US Postmaster DeJoy Appears Before House Committee

U.S. Postmaster General Louis DeJoy returns the Capitol Hill Monday, this time to face the Democratic-controlled House Oversight Committee, to defend postal service policies under his watch that Democrats claim are designed to slow mail deliver and hamper voting by mail. DeJoy appeared before the Republican-led Senate Homeland Security and Governmental Affairs Committee, Friday where he explained his policies were designed simply to make postal service more efficient and cost-effective. He also promised to ensure all mailed-in ballots for the November election would be handled safely and on time, though he offered no details as how he would do that.  DeJoy, a donor to U.S. President Donald Trump’s presidential campaign, prompted an outcry from Democrats when, shortly after his assumed his post early this summer, began cutting overtime pay, limiting extra trips by mail carriers, and removing sorting machines from post offices.

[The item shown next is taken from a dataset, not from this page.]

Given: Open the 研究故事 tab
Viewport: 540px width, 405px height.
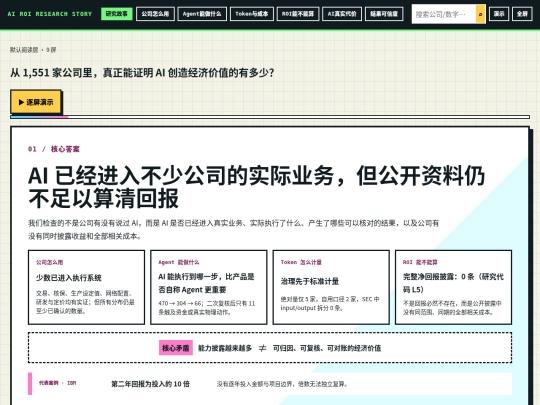Looking at the screenshot, I should [x=116, y=14].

Those policies have led to delays in mail delivery, including medicine, pension checks and bills. Over the weekend, led by Democratic House Speaker Nancy Pelosi, the House passed a bill that would block DeJoy from continuing with his changes to Postal Service operations, along with adding $25 billion in postal service funding. The measure was viewed as largely symbolic as the Republican-led Senate is unlikely to consider it. The chairman of the Postal Service’s board of governors, Robert M. Duncan, another Trump appointee, will also be testifying before Monday’s hearing — the first public remarks he has given on the state of the embattled agency.